On estime que 80 000 Tsiganes habitaient l'union yougoslave, comme la population juive mais plus souvent en zones rurales. En Croatie et en Bosnie-Herzégovine, ils étaient peut-être 25 000.

Enfin, il existait également une minorité turque, présente surtout dans les régions urbaines de Serbie, de Macédoine et de Bosnie-Herzégovine, ainsi que dans le district de Novi Pazar, en Serbie.

Tout au long de son existence pendant l'entre-deux-guerres, l'union yougoslave ne connut qu'instabilité. La région était déchirée par les tensions ethniques et religieuses, menacée par les activités terroristes italiennes, hongroises et bulgares à ses frontières. Les différences fondamentales entre les dirigeants serbes et croates quant à sa structure même ne pouvaient aboutir qu'à une impasse. Après d'innombrables tentatives de négociations et plusieurs assassinats politiques (dont un au parlement), le roi Alexandre perdit patience. Soutenu par l'armée yougoslave et l'administration, toutes deux dominées par les Serbes, il mit en place une dictature centralisée en 1929. Il n'avait cependant pas moins l'intention de restaurer une forme de régime parlementaire et une certaine autonomie ethnique. Pendant la décennie qui suivit, il fallut repousser les terroristes bulgares de l'IMRO (Organisation révolutionnaire intérieure macédonienne) et les insurgés croates séparatistes de l'Ustasa (les oustachis) dirigés par Ante Pavelic. Ses deux mouvements étaient financés, soutenus et protégés par l'Italie, la Hongrie et la Bulgarie. Le gouvernement fédéral tenta néanmoins de trouver un compromis avec les dirigeants croates pour une autonomie de leur pays.

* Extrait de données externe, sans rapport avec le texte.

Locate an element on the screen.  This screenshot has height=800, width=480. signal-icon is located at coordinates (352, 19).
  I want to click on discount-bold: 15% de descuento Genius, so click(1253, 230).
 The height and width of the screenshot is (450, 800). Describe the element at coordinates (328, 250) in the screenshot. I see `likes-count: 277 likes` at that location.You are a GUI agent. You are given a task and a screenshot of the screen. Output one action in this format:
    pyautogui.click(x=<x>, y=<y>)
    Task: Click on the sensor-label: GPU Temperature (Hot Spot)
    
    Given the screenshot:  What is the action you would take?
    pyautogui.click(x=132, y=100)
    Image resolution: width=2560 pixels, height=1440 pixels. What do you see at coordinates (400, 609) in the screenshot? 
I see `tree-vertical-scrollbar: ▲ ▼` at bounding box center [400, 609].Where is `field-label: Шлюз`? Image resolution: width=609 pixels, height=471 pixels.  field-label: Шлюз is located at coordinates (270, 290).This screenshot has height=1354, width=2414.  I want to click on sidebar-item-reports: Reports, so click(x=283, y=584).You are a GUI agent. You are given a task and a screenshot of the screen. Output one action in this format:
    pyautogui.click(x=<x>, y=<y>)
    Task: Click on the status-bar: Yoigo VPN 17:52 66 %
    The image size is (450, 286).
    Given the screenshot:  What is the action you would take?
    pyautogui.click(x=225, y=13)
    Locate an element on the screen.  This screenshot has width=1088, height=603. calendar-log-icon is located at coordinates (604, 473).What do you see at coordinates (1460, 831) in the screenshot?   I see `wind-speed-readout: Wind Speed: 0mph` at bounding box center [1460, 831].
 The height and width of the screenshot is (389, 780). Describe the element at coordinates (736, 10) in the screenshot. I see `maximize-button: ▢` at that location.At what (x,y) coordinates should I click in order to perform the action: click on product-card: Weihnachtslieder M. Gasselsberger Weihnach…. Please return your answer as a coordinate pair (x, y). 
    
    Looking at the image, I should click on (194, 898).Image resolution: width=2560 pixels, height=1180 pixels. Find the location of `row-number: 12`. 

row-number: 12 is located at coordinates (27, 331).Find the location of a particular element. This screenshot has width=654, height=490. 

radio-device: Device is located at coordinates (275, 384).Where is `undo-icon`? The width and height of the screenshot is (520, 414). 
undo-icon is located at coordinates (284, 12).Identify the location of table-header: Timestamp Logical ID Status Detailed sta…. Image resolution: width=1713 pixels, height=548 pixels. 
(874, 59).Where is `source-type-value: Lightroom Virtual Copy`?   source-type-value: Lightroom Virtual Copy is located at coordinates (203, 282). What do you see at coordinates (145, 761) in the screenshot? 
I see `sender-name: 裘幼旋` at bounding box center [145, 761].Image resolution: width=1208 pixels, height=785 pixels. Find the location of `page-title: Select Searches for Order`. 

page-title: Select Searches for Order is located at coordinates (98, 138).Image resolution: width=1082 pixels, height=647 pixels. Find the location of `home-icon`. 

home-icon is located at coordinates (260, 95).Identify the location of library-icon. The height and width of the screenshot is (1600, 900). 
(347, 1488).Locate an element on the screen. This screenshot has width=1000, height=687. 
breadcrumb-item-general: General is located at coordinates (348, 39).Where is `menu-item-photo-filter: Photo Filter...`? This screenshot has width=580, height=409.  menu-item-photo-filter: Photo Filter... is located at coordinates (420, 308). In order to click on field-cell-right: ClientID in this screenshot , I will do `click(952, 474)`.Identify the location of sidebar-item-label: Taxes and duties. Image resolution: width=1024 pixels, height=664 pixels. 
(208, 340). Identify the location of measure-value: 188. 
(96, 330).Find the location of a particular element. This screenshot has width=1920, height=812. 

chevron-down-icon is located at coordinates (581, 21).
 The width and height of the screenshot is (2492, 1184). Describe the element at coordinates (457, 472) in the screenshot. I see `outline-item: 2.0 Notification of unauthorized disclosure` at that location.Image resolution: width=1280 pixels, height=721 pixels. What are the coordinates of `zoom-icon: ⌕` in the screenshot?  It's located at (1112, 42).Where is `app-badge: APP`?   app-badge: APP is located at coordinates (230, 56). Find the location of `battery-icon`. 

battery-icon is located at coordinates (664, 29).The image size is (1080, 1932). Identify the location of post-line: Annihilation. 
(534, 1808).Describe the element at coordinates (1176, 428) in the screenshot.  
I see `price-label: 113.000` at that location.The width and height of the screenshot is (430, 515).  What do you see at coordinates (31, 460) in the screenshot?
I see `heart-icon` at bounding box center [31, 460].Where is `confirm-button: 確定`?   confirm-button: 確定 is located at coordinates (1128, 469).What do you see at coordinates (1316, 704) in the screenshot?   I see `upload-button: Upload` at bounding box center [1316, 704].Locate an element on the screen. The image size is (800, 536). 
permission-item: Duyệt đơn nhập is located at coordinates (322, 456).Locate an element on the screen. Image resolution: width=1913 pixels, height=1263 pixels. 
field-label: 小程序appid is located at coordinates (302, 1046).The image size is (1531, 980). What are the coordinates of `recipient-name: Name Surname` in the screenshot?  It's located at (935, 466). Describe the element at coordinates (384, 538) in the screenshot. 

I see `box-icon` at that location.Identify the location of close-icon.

En 1934, les terroristes de l'IMRO, munis d'armes oustachies en provenance de Hongrie achetées par le régime fasciste italien, assassinèrent le roi Alexandre à Marseille, où il commençait une visite d'État. Pierre, son fils et héritier, étant mineur (il aurait 18 ans en 1941), son frère, le prince Paul Karageorgévitch, fut nommé régent. Sous son règne, en septembre 1939, les dirigeants serbes et croates purent ébaucher un accord sur l'autonomie croate. Connu sous le nom de sporazum, cet accord ne répondait aux attentes des radicaux dans aucun des deux camps. Il contrariait également les Bosniaques et les Slovènes parce qu'il favorisait les revendications croates à l'autonomie, et ne prenait pas en compte les leurs. Les tensions ethniques et politiques s'intensifièrent jusqu'à l'invasion violente et meurtrière de la Yougoslavie par les puissances de l'Axe le 6 avril 1941.